▶ [Activity]
Set out exactly every line of the entries below, starting at the line that holds "Instruction: Click the Detect Blends icon" and stopping after the line that holds "Task: Click the Settings gear icon".
*** Begin section ***
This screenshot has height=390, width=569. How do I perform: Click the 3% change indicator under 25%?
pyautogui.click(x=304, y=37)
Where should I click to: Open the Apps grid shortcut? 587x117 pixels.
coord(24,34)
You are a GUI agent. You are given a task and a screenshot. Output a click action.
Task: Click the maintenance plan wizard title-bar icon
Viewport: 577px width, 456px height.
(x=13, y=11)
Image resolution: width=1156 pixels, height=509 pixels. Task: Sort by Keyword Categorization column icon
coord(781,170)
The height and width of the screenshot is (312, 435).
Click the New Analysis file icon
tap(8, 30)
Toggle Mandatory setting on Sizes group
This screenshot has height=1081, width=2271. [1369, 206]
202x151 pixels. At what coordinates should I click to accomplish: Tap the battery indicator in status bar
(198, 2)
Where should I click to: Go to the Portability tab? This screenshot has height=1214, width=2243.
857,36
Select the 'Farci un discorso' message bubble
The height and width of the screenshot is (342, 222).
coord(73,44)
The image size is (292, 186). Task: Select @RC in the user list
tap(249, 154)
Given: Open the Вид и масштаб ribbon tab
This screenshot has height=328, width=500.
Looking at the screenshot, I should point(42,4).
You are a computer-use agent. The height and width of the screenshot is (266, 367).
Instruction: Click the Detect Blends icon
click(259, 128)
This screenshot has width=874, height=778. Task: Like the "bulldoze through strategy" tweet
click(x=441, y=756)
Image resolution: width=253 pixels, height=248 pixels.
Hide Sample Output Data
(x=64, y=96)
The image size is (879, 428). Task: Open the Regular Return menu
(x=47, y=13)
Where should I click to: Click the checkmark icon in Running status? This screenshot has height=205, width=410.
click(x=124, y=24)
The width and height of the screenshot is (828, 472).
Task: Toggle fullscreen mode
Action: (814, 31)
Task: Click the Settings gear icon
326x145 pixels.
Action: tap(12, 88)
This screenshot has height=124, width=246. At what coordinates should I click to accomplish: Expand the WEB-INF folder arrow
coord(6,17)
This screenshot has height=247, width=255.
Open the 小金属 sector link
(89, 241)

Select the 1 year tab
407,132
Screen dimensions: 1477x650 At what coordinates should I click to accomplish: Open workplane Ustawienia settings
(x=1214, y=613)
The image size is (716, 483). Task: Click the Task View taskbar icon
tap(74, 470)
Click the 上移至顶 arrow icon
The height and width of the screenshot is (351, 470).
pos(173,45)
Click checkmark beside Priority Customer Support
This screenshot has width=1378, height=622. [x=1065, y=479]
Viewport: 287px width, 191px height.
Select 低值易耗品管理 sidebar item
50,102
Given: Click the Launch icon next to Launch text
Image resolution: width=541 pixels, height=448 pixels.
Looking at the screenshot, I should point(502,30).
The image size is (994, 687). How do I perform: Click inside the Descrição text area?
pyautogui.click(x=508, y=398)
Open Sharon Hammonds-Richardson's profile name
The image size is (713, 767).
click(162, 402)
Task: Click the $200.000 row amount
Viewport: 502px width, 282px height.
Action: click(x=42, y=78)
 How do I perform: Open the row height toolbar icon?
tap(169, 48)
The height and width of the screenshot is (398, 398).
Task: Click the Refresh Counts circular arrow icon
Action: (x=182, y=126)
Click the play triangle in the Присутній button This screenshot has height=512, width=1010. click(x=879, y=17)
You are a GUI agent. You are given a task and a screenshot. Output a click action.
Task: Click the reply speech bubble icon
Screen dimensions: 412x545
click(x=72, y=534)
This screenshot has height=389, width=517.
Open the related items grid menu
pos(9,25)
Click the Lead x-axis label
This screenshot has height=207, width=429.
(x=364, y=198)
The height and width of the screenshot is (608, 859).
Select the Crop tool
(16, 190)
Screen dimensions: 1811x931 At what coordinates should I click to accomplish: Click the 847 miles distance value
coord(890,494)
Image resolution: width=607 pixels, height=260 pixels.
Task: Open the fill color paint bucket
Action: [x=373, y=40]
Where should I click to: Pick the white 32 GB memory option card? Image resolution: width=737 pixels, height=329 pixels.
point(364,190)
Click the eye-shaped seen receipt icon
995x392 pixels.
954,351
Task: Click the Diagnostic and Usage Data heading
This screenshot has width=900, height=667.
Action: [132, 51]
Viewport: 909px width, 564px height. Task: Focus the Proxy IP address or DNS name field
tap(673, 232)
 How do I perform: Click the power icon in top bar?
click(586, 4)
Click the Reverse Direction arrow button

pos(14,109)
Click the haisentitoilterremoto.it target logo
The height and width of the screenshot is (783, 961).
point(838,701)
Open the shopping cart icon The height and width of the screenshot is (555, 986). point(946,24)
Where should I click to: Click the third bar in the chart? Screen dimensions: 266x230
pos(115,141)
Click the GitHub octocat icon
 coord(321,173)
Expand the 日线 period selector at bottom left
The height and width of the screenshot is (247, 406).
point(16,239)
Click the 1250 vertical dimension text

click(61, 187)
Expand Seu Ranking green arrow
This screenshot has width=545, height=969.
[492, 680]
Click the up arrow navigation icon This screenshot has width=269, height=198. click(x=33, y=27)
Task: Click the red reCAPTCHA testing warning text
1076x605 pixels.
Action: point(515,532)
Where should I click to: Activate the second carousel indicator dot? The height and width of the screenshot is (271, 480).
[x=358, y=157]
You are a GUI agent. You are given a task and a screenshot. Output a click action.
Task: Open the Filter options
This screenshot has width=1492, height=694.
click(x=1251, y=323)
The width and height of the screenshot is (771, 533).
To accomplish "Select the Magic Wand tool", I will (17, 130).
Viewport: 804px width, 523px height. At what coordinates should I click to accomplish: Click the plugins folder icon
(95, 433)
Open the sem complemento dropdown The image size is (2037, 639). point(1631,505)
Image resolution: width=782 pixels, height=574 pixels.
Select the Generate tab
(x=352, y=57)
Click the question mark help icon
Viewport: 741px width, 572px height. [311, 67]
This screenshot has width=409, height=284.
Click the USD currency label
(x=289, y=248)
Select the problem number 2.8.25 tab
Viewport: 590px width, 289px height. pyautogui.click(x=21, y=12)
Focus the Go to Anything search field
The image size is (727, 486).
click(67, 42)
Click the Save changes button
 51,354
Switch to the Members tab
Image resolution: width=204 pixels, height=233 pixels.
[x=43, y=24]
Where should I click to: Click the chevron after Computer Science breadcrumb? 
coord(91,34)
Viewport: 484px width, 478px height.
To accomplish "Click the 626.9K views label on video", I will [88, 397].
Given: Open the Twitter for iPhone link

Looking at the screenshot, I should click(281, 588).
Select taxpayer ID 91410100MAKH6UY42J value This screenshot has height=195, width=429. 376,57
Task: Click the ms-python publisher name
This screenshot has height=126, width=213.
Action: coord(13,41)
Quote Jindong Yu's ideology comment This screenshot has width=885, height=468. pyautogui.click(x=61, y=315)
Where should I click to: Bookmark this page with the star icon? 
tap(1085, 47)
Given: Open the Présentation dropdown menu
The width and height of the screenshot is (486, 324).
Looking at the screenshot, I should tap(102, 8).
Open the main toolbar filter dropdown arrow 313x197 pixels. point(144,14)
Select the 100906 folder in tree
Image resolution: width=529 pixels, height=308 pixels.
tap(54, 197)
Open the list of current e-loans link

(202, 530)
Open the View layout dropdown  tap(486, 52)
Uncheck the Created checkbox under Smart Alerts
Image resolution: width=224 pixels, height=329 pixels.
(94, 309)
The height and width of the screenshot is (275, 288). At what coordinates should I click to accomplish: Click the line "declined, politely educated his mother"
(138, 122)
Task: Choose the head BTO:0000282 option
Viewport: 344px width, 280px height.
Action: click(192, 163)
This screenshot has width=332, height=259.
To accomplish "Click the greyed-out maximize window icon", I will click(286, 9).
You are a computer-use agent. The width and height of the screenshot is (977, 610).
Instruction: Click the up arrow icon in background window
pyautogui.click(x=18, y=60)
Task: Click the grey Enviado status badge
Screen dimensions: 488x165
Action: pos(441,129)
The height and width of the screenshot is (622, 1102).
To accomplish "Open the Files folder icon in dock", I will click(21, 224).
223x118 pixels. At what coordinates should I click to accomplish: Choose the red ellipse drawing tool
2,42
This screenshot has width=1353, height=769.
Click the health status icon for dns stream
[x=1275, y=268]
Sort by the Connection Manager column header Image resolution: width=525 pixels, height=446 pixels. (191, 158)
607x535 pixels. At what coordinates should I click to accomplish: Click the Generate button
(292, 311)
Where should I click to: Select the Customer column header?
*** End section ***
▶ [Solution]
Instruction: Click the Detect Blends icon
click(259, 128)
This screenshot has width=874, height=778. Task: Like the "bulldoze through strategy" tweet
click(x=441, y=756)
Image resolution: width=253 pixels, height=248 pixels.
Hide Sample Output Data
(x=64, y=96)
The image size is (879, 428). Task: Open the Regular Return menu
(x=47, y=13)
Where should I click to: Click the checkmark icon in Running status? This screenshot has height=205, width=410.
click(x=124, y=24)
The width and height of the screenshot is (828, 472).
Task: Toggle fullscreen mode
Action: (814, 31)
Task: Click the Settings gear icon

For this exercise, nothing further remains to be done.